## Instruction
Recast the part of the rows that opens with the line containing "has height=406, width=450." and closes with the line containing "coord(435,236)" as a JSON list of strings, one string per line, leaving out blank lines.

(Source data)
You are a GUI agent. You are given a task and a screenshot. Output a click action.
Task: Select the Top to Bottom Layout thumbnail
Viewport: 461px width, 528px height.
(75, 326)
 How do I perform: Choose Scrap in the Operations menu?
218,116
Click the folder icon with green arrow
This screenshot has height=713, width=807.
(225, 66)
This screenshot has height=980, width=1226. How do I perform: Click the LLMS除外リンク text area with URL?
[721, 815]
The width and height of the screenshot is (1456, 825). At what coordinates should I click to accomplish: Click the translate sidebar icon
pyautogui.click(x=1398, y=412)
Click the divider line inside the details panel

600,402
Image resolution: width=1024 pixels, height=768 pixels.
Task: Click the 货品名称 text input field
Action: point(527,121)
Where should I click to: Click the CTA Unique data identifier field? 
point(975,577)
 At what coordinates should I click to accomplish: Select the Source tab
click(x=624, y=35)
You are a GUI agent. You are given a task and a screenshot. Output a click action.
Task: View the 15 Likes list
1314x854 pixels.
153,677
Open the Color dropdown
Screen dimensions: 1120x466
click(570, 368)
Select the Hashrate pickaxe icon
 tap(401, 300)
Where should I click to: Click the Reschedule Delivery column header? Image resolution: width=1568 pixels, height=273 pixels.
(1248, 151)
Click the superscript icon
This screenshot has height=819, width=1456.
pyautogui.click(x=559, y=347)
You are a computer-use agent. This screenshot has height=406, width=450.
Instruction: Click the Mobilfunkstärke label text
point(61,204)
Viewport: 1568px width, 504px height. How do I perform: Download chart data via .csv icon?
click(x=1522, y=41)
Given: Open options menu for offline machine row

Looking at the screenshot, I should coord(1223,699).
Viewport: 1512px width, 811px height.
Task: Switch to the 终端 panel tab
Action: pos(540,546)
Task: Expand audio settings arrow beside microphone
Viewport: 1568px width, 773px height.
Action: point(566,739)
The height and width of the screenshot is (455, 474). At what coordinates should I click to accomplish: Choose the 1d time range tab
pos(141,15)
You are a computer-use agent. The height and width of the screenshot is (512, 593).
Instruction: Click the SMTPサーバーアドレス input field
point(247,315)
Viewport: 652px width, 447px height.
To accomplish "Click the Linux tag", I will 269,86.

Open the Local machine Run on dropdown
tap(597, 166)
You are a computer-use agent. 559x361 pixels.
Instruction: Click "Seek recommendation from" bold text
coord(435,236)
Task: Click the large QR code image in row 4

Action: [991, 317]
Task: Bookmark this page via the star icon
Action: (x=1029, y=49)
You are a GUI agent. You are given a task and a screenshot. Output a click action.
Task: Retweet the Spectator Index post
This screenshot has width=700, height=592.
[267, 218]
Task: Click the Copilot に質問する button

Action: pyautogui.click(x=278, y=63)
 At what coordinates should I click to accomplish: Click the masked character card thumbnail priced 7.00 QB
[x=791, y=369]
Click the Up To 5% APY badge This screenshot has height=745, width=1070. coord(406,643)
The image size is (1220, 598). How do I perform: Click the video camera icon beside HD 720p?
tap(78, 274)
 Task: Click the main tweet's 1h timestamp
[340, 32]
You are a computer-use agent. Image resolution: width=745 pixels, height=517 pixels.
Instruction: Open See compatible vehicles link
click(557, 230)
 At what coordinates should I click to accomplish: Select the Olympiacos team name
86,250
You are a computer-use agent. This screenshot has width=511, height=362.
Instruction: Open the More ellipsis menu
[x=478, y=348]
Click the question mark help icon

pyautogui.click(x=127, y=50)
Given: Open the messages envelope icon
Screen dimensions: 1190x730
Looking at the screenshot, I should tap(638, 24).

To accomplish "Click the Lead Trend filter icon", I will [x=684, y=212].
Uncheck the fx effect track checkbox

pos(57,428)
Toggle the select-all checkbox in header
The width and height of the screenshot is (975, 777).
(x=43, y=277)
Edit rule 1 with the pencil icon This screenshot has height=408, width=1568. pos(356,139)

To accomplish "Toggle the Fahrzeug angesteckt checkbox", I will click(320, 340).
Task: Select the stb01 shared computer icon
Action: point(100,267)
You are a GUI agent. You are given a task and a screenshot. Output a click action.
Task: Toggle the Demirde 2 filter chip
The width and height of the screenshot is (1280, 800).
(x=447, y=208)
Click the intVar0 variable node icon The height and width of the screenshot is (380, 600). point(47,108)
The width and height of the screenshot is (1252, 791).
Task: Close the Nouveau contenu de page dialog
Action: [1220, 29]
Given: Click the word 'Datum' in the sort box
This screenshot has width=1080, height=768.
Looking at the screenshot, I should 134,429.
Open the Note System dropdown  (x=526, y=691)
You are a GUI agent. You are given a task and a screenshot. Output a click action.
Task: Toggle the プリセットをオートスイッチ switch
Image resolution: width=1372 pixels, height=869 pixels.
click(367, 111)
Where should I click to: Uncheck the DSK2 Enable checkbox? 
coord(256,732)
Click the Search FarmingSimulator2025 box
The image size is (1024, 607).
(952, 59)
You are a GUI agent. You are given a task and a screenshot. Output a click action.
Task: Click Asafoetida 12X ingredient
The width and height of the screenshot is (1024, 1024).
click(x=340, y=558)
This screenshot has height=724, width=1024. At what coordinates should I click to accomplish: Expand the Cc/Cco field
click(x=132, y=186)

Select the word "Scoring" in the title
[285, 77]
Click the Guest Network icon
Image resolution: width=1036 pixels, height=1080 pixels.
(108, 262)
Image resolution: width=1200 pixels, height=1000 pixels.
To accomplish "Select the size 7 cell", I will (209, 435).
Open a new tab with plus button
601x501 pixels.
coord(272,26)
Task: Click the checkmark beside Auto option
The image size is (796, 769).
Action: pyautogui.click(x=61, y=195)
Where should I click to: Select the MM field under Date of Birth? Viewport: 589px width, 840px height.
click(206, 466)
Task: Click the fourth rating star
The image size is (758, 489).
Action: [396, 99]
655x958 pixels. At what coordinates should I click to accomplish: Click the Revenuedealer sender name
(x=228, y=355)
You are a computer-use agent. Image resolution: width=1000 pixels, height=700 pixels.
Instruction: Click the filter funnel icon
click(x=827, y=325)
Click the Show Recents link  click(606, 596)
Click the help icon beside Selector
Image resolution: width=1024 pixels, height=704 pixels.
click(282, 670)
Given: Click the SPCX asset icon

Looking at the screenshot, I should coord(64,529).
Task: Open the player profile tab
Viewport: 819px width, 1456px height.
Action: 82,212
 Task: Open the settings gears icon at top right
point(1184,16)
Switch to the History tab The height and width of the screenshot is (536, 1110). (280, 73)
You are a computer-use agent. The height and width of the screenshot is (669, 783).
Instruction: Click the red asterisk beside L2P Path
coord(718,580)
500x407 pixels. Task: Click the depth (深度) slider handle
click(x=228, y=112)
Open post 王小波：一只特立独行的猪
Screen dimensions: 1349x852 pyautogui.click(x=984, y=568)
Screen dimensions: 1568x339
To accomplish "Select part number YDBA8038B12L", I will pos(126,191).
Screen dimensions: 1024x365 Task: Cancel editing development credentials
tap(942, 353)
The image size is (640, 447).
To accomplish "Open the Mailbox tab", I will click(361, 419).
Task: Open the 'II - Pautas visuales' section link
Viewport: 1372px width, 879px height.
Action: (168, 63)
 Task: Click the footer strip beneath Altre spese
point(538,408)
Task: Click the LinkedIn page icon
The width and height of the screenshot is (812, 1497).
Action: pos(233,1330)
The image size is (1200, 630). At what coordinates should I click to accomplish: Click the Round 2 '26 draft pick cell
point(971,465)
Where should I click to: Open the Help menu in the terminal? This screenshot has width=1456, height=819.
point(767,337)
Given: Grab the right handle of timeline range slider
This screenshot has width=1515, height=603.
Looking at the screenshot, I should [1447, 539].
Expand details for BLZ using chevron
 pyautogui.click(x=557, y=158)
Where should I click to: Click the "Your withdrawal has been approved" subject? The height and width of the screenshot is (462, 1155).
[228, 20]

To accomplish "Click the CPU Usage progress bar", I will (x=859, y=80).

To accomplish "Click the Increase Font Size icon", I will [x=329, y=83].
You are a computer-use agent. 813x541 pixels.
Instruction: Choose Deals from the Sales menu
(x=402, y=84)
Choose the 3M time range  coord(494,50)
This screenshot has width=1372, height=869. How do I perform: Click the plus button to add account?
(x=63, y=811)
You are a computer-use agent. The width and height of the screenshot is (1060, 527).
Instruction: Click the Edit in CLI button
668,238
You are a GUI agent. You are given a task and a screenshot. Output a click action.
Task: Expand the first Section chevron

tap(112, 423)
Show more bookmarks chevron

## Answer to the exercise
[
  "You are a computer-use agent. This screenshot has height=406, width=450.",
  "Instruction: Click the Mobilfunkstärke label text",
  "point(61,204)",
  "Viewport: 1568px width, 504px height. How do I perform: Download chart data via .csv icon?",
  "click(x=1522, y=41)",
  "Given: Open options menu for offline machine row",
  "Looking at the screenshot, I should coord(1223,699).",
  "Viewport: 1512px width, 811px height.",
  "Task: Switch to the 终端 panel tab",
  "Action: pos(540,546)",
  "Task: Expand audio settings arrow beside microphone",
  "Viewport: 1568px width, 773px height.",
  "Action: point(566,739)",
  "The height and width of the screenshot is (455, 474). At what coordinates should I click to accomplish: Choose the 1d time range tab",
  "pos(141,15)",
  "You are a computer-use agent. The height and width of the screenshot is (512, 593).",
  "Instruction: Click the SMTPサーバーアドレス input field",
  "point(247,315)",
  "Viewport: 652px width, 447px height.",
  "To accomplish \"Click the Linux tag\", I will 269,86.",
  "Open the Local machine Run on dropdown",
  "tap(597, 166)",
  "You are a computer-use agent. 559x361 pixels.",
  "Instruction: Click \"Seek recommendation from\" bold text",
  "coord(435,236)"
]